WHAT YOU NEED TO DO: Rescale the lines from the one containing "Open the help question mark icon" up to and including the one containing "I will coord(293,23).", and give only those lines. Reproduce each of them, requests included, but multiply every coordinate in the answers by 1.7 and round it to a whole number, with halves rounded up.
****************
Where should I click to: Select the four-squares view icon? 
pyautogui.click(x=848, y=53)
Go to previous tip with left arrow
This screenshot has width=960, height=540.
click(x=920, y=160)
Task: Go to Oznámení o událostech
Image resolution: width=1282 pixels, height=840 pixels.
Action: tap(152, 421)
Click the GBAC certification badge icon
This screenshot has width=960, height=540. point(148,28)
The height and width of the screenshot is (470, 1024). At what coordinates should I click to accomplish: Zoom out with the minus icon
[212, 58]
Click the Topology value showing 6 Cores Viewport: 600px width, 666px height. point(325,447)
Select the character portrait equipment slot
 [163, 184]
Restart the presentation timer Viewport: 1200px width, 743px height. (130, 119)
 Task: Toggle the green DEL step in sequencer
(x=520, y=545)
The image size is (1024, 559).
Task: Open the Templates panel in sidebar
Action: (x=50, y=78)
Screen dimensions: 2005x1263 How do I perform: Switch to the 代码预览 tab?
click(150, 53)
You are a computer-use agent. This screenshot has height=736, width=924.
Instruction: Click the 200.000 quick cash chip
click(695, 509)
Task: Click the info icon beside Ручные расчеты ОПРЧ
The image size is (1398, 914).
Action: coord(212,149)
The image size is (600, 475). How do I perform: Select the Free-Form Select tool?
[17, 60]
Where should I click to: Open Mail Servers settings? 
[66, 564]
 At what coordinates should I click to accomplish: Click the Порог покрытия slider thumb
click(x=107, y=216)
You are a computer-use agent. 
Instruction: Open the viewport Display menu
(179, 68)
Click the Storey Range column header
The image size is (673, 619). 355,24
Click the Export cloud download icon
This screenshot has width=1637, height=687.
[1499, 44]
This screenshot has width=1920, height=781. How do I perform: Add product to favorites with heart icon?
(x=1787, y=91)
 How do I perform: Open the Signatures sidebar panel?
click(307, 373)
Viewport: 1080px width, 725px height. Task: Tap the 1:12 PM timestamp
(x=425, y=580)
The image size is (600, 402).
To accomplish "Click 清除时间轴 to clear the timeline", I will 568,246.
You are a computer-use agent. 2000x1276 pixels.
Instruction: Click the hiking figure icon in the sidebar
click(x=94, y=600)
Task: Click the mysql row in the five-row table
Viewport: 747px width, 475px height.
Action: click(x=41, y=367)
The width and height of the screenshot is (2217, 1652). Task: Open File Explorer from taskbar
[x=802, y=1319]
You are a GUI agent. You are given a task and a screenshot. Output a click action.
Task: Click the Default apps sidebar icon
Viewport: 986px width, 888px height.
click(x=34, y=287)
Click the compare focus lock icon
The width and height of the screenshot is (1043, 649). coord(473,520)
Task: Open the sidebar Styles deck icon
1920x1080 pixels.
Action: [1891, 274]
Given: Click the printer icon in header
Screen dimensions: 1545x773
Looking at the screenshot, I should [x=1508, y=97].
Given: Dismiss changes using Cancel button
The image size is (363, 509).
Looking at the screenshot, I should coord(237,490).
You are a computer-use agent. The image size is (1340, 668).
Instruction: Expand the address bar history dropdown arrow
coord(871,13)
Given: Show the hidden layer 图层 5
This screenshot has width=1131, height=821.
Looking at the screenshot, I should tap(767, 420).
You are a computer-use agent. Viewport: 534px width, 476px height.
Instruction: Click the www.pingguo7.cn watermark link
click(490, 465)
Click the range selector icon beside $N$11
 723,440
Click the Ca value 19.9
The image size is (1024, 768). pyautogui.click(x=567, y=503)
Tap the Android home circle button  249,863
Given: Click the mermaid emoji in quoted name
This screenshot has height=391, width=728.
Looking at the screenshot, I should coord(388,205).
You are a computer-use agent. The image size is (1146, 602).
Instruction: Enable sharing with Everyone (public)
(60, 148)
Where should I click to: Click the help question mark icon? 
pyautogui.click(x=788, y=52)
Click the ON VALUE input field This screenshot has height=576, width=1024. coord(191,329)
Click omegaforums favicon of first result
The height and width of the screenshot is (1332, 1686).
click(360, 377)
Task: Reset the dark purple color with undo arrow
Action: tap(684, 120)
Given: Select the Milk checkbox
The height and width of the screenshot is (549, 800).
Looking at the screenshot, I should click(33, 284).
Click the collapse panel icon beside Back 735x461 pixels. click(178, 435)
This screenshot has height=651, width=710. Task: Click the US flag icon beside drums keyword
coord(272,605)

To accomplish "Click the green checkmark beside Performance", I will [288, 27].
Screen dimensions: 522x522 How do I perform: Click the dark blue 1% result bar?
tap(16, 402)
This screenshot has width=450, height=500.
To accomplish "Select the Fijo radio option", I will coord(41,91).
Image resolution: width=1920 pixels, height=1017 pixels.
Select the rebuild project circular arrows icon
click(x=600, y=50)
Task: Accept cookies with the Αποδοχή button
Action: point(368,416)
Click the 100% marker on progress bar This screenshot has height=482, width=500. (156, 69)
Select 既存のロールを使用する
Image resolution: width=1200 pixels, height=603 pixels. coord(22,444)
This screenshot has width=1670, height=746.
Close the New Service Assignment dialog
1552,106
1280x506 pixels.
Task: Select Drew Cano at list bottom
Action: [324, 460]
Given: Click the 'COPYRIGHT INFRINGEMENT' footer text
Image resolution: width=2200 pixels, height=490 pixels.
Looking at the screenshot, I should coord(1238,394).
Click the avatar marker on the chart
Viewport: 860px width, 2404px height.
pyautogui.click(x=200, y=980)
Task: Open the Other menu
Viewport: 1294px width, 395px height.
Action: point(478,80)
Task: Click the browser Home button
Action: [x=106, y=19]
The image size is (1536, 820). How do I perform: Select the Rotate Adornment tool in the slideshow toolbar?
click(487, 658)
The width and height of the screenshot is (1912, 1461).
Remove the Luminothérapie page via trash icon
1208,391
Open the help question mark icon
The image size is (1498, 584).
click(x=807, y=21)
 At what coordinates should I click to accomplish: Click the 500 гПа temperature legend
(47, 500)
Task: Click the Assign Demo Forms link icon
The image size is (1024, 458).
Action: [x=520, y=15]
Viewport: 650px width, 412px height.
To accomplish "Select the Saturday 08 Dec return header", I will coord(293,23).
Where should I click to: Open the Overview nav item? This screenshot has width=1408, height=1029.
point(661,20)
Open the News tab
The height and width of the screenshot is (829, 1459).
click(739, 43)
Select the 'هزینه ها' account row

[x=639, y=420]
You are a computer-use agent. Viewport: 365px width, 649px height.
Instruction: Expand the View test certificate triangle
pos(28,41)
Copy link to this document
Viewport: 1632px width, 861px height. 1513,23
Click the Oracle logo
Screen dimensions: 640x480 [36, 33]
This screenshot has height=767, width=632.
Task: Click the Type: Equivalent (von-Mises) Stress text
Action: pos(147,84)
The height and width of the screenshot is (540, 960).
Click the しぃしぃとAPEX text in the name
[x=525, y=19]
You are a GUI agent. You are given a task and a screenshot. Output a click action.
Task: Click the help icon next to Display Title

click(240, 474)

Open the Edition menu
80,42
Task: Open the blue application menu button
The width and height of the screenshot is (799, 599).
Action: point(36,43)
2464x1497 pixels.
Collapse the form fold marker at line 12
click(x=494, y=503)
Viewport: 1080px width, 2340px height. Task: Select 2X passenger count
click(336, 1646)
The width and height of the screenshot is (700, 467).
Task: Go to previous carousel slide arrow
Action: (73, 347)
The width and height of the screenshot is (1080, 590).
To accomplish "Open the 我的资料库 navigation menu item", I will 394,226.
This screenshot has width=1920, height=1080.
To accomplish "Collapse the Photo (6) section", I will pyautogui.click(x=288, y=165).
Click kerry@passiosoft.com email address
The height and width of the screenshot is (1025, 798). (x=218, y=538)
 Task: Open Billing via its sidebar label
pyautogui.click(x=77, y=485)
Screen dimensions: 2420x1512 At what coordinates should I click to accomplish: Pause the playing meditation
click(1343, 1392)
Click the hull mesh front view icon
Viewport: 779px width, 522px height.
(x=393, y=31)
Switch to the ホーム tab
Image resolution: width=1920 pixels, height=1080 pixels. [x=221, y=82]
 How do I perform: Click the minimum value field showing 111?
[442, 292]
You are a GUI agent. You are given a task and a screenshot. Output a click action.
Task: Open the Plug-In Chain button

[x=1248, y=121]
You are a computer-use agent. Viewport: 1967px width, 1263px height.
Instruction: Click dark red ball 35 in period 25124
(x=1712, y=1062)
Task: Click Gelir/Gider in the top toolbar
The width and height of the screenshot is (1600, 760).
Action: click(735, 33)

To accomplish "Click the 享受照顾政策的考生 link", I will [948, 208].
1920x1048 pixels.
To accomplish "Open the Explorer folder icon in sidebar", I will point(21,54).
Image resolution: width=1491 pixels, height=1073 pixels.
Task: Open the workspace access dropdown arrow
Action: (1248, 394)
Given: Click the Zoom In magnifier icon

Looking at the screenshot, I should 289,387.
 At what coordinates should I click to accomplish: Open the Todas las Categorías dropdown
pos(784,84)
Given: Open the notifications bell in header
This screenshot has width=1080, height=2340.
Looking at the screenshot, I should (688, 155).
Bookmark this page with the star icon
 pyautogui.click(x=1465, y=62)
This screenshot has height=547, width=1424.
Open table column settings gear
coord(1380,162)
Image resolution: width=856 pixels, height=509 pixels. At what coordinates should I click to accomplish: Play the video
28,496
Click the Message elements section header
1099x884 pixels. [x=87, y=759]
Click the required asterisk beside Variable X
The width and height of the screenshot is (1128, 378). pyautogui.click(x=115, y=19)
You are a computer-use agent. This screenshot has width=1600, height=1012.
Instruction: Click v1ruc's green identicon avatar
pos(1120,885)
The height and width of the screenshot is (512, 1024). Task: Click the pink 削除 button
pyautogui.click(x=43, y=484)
****************
OUTPUT BELOW:
Open the help question mark icon
The image size is (1498, 584).
click(x=1372, y=36)
 At what coordinates should I click to accomplish: Click the 500 гПа temperature legend
(80, 850)
Task: Click the Assign Demo Forms link icon
The image size is (1024, 458).
Action: [x=884, y=26]
Viewport: 650px width, 412px height.
To accomplish "Select the Saturday 08 Dec return header", I will coord(498,39).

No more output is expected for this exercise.